Lawyers for Weekley declined comment.
Weekley is one of the named plaintiffs in a federal court case filed by the West Virginia Highlands Conservancy and a group of coalfield environmentalists to try to curb mountaintop removal mining.
So far, the case has resulted in a preliminary injunction that stopped Arch Coal Inc. from expanding its Dal-Tex mountaintop removal mine near Blair. Arch wants to move the mining onto a 3,100-acre permit along Pigeonroost Branch, where Weekley lives.
Chief U.S. District Judge Charles Haden II issued the preliminary injunction on March 3.
Less than a week later, on March 9, Jack Casey of the Logan County Solid Waste Authority inspected the Pigeonroost Branch area.
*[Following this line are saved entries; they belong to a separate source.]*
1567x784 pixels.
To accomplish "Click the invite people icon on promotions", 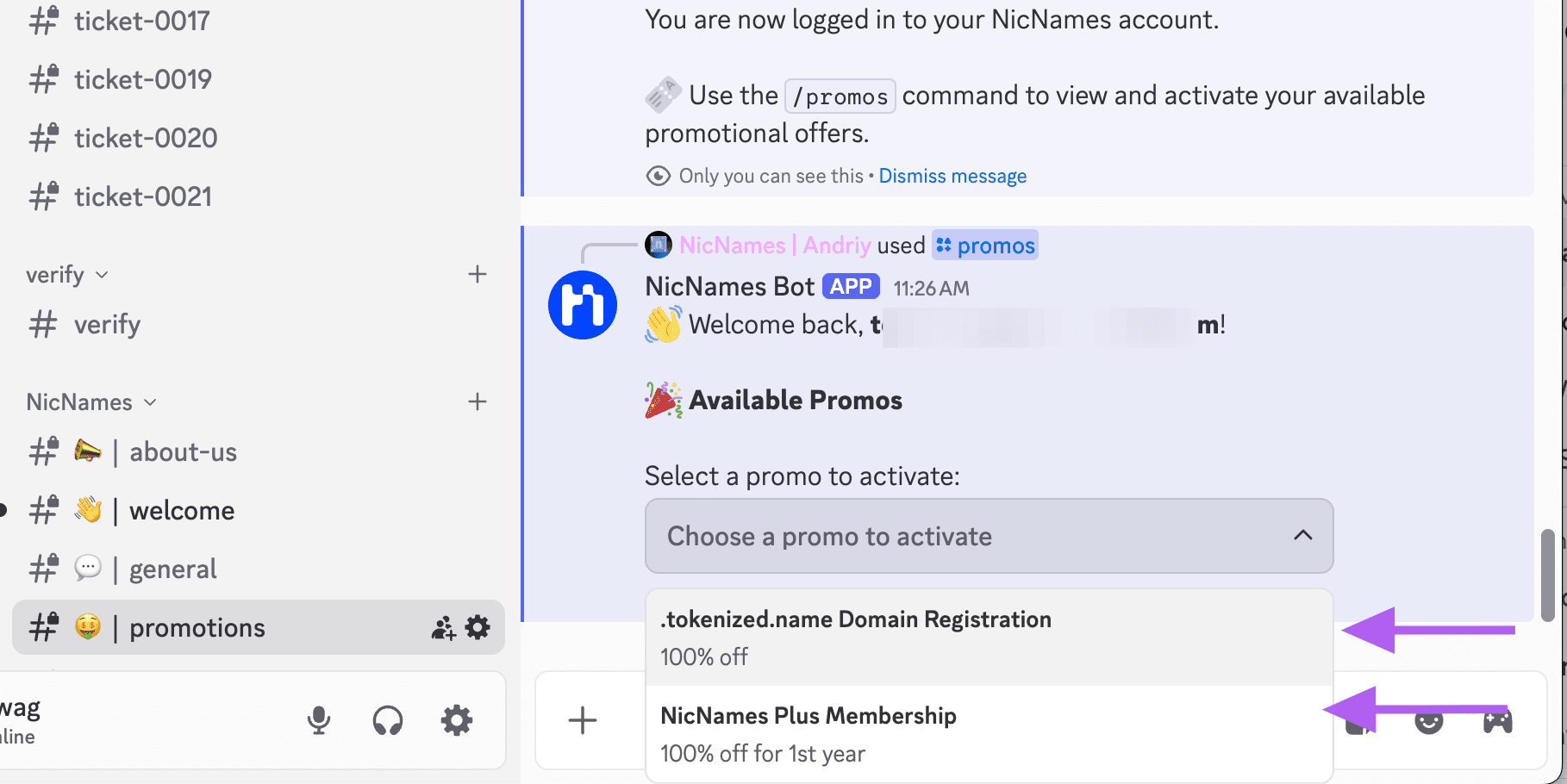I will tap(443, 628).
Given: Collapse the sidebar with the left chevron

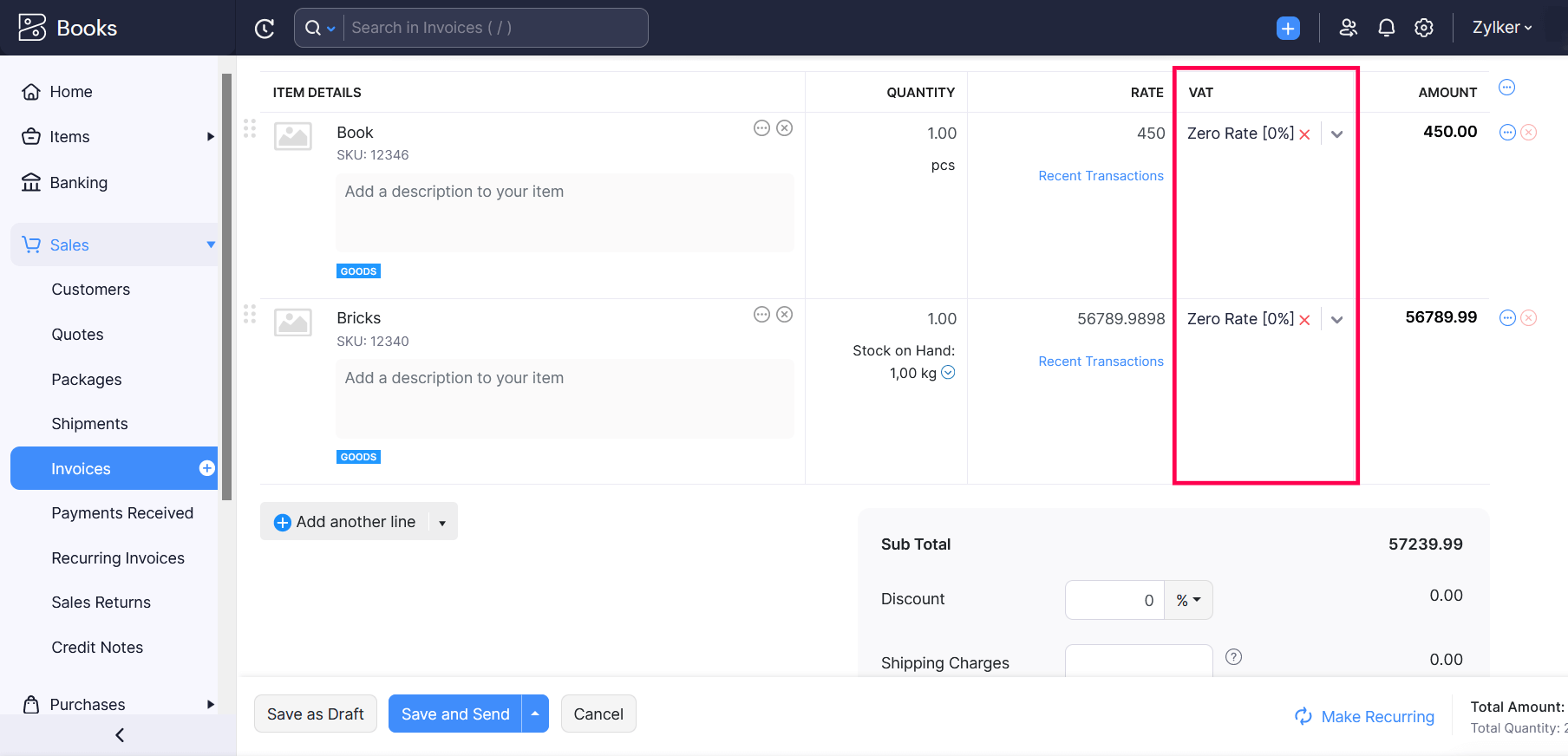Looking at the screenshot, I should click(120, 735).
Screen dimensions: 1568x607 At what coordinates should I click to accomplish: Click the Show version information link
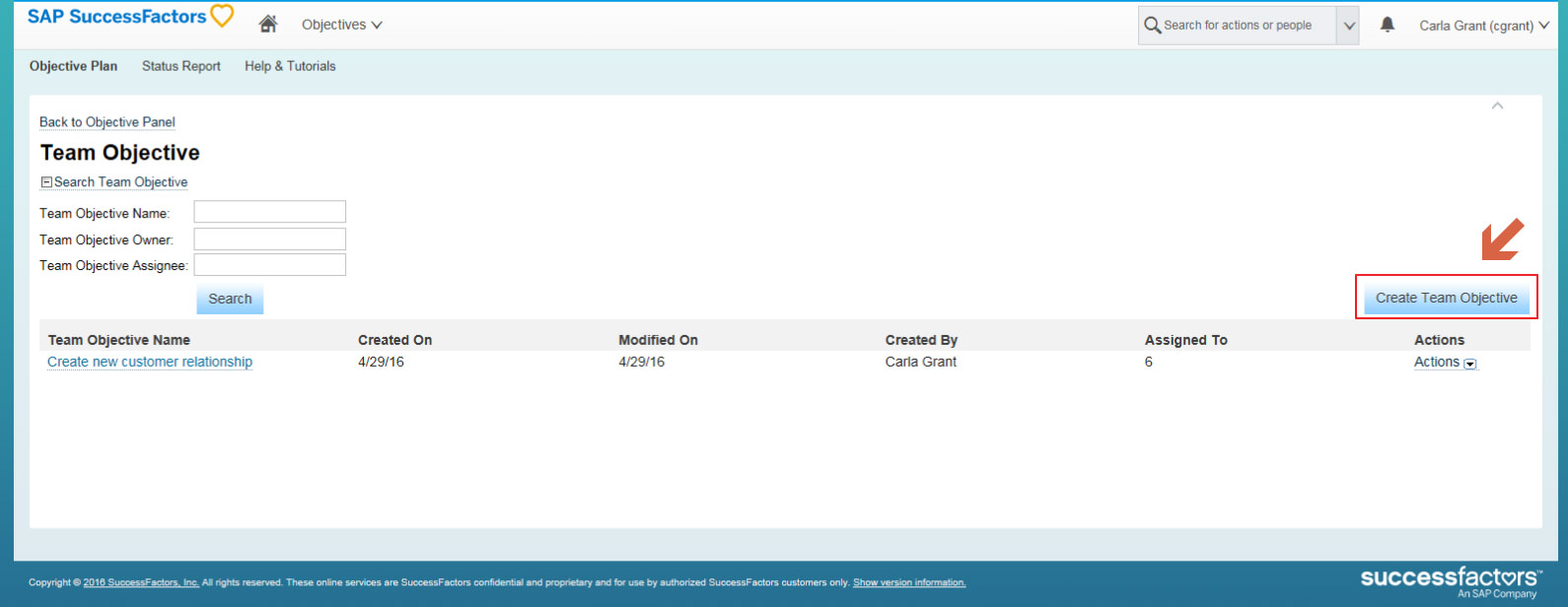[x=908, y=582]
According to a criminal complaint filed in magistrate court, Casey found "a coal truck bed full of household garbage, containing Mr. Weekley's name and address."
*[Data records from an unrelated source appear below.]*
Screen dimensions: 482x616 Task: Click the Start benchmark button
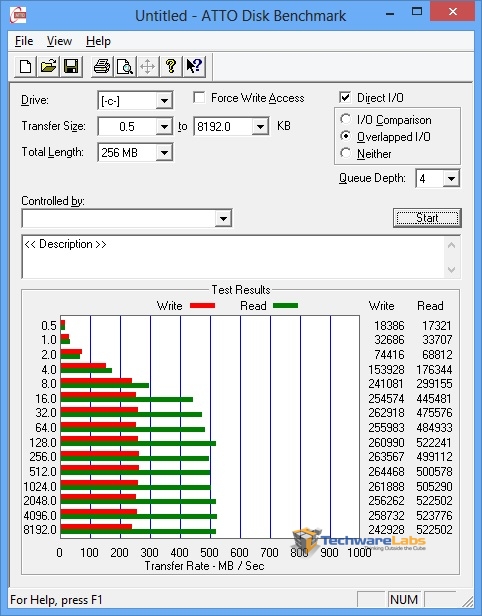click(x=427, y=218)
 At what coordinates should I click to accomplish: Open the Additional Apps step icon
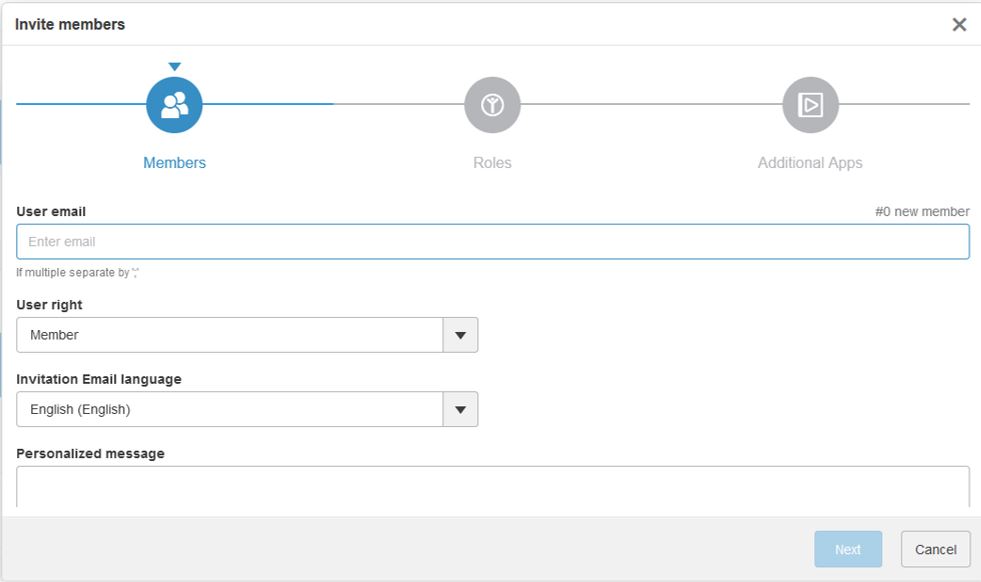(810, 105)
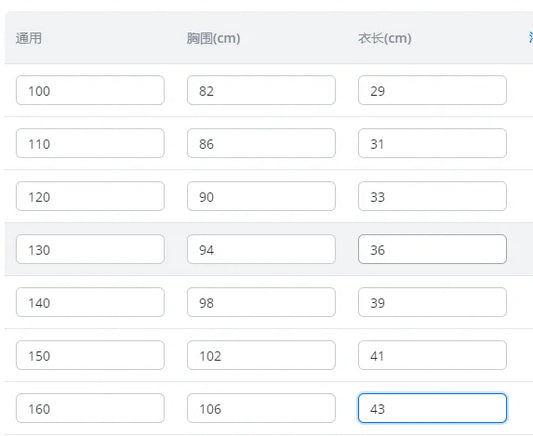
Task: Click the size input with 140
Action: (x=90, y=302)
The complaint, signed by assistant prosecutor Dan Dahill, noted that in West Virginia "it is unlawful for any person to create, contribute to or operate an open dump."
Last week, on April 7, Sims, who is Dahill's boss, said he had not heard about the charges against Weekley. He said he would look into it.
The next day, Dahill said that Sims told him he wanted to consider dropping the charges because he believed the case was filed because of Weekley's activism.
On Wednesday, Sims said he talked with Dahill and with Casey and believes there may be strong evidence that Weekley is guilty.
Still, Sims said he is concerned about the motives for the charge.
"It struck me as really odd that this person would be charged shortly after all this stuff [about mountaintop removal] was in the paper," Sims said. "If the County Commission, or whoever employs Mr. Casey, is just trying to get back at him, we wouldn't want to be any part of it."
Logan County Administrator Paul Hardesty said the county investigated Weekley because of three telephone complaints about the alleged dumping, not because of the mountaintop removal issue.
"I don't know where [Sims] is going with that," Hardesty said.
Hoy Murphy, spokesman for the state Division of Natural Resources, said state conservation officers were not involved in the charges against Weekley.
Normally, DNR officers are involved in such cases across the state, Murphy said.